Find every line below that contains the word "list", and copy each one out in full.

* GIVEN RECORDS:
'''

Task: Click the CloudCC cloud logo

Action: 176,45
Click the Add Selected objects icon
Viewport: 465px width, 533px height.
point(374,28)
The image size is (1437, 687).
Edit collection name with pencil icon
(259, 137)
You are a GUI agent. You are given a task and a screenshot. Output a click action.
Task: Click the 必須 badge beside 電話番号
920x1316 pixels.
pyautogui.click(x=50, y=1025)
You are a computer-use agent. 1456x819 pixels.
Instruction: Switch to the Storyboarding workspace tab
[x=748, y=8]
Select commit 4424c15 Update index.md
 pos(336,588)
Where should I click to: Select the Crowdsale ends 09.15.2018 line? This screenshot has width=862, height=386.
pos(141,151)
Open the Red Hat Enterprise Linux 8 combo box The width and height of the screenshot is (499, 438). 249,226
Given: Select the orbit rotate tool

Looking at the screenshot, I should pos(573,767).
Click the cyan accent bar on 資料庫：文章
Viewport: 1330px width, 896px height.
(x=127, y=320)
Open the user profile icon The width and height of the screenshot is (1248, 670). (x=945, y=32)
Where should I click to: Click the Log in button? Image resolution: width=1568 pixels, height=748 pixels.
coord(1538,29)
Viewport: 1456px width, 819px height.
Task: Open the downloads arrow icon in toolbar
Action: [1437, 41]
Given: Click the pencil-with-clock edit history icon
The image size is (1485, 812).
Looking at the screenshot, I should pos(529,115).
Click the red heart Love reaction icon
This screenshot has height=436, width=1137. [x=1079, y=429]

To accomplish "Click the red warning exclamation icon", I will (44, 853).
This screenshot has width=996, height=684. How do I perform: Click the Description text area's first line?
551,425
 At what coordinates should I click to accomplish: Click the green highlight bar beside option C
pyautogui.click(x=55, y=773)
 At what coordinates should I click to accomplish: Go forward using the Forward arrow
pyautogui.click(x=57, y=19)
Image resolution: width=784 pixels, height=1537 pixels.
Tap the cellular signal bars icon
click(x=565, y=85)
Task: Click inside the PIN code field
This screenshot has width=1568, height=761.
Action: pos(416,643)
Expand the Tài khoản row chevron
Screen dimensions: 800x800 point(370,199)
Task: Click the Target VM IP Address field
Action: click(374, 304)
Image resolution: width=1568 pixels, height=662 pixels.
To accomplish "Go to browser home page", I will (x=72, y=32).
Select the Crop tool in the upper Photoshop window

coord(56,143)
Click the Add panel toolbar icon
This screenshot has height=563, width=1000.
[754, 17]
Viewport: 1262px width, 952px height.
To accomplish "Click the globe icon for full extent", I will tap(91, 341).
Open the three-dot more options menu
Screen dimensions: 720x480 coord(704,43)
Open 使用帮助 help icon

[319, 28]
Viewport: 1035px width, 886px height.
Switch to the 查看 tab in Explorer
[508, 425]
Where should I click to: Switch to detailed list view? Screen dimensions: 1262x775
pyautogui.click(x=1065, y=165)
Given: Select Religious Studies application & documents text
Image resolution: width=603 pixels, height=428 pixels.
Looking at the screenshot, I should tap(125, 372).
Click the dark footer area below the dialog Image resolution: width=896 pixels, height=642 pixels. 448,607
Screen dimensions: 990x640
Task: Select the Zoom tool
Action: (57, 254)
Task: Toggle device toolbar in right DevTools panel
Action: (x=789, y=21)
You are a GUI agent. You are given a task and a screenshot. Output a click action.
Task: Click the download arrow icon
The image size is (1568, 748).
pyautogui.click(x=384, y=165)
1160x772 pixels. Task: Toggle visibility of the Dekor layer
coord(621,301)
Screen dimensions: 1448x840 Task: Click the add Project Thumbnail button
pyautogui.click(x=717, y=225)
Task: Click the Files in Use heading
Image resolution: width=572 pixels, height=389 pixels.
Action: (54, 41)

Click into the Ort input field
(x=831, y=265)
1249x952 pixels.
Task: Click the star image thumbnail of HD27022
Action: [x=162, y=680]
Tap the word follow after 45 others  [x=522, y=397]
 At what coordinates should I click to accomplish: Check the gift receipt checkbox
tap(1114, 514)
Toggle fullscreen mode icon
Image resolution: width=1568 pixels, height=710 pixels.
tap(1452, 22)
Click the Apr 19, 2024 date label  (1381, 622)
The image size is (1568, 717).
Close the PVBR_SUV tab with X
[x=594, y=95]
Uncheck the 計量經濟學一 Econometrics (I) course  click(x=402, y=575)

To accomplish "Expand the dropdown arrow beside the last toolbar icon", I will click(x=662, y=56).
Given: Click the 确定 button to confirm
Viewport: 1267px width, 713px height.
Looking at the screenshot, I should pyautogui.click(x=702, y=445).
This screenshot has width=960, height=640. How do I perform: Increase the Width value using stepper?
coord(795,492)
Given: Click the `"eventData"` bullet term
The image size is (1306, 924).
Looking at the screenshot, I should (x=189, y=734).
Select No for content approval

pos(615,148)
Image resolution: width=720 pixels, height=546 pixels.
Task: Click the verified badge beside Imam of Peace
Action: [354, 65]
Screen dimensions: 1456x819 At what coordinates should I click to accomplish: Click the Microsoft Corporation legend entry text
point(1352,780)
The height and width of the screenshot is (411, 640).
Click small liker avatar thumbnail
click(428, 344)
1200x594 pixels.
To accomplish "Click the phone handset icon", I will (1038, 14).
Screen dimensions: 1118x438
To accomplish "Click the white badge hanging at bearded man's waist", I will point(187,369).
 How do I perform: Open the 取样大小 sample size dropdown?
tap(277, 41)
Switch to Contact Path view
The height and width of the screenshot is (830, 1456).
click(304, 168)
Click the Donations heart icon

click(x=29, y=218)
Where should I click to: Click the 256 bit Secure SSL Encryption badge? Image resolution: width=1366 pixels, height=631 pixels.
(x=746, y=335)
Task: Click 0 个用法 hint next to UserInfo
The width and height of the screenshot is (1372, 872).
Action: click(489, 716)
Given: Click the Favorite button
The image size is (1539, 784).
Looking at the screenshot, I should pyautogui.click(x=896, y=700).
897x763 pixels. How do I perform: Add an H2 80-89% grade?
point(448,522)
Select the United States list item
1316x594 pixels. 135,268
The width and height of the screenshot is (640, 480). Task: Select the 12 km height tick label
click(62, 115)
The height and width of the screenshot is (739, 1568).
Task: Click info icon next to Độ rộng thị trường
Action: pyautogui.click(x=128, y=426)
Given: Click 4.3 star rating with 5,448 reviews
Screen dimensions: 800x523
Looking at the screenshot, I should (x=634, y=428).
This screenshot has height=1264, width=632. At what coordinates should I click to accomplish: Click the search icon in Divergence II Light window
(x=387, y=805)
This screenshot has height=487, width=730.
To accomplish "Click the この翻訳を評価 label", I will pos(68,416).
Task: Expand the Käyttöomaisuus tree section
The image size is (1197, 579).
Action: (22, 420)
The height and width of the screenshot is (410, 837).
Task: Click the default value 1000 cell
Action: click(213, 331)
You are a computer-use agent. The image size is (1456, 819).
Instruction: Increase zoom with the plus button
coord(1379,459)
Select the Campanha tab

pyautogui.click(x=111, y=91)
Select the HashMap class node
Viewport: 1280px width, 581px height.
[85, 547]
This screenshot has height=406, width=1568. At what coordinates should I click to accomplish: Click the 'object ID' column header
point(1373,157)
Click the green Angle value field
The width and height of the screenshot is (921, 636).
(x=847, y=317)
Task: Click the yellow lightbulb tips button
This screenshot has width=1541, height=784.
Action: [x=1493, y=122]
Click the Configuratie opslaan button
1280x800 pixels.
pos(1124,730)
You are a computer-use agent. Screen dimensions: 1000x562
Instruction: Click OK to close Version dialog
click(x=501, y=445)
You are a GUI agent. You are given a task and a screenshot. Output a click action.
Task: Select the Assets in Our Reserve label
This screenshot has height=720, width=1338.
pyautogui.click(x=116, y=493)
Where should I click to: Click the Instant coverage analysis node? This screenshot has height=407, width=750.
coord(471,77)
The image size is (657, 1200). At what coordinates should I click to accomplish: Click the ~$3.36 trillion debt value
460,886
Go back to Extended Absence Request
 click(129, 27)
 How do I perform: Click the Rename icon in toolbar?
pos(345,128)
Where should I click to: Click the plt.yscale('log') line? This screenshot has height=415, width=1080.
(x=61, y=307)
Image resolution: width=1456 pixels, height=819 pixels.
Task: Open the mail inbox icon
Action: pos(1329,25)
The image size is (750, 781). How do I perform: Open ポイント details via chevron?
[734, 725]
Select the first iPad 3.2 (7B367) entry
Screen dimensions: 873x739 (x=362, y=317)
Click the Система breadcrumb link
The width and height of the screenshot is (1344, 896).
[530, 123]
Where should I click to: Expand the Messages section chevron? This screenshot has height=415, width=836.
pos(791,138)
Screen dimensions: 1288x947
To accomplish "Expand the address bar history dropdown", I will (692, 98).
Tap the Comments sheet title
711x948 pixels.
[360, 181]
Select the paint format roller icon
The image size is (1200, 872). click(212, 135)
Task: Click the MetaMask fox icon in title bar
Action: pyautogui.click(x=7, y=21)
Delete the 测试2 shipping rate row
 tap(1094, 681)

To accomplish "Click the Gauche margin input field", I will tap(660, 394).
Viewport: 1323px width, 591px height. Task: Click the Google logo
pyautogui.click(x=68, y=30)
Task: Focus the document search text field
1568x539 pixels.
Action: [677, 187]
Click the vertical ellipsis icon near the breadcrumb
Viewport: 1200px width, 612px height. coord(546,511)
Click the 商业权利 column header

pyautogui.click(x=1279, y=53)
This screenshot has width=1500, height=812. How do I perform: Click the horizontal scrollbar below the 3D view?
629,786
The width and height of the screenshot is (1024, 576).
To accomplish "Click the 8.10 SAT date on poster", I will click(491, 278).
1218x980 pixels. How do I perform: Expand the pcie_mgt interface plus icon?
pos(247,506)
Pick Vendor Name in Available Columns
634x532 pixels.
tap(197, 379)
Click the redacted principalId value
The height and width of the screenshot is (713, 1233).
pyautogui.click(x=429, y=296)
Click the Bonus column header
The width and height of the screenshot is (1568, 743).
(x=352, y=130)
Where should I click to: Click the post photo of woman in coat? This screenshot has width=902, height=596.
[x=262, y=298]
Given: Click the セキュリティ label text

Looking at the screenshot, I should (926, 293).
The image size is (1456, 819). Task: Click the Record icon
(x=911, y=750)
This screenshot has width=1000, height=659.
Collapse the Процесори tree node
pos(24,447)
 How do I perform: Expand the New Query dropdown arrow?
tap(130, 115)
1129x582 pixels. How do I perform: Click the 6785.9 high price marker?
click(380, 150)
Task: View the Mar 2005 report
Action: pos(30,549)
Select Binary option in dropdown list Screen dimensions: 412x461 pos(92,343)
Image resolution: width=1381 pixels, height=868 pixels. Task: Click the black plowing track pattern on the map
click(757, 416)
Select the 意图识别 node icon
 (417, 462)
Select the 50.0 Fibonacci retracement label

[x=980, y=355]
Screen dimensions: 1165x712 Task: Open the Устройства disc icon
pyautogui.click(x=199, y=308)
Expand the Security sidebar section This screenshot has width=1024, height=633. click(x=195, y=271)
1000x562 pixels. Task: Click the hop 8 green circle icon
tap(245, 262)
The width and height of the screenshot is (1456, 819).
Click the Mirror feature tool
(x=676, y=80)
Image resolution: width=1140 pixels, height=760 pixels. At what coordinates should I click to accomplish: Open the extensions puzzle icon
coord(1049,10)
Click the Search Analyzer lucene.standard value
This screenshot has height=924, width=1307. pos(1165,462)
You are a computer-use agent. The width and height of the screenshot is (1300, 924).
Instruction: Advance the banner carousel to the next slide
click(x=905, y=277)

'''

* THE RESPONSE:
Where should I click to: Switch to detailed list view? Screen dimensions: 1262x775
Select the United States list item
Select Binary option in dropdown list Screen dimensions: 412x461 pos(92,343)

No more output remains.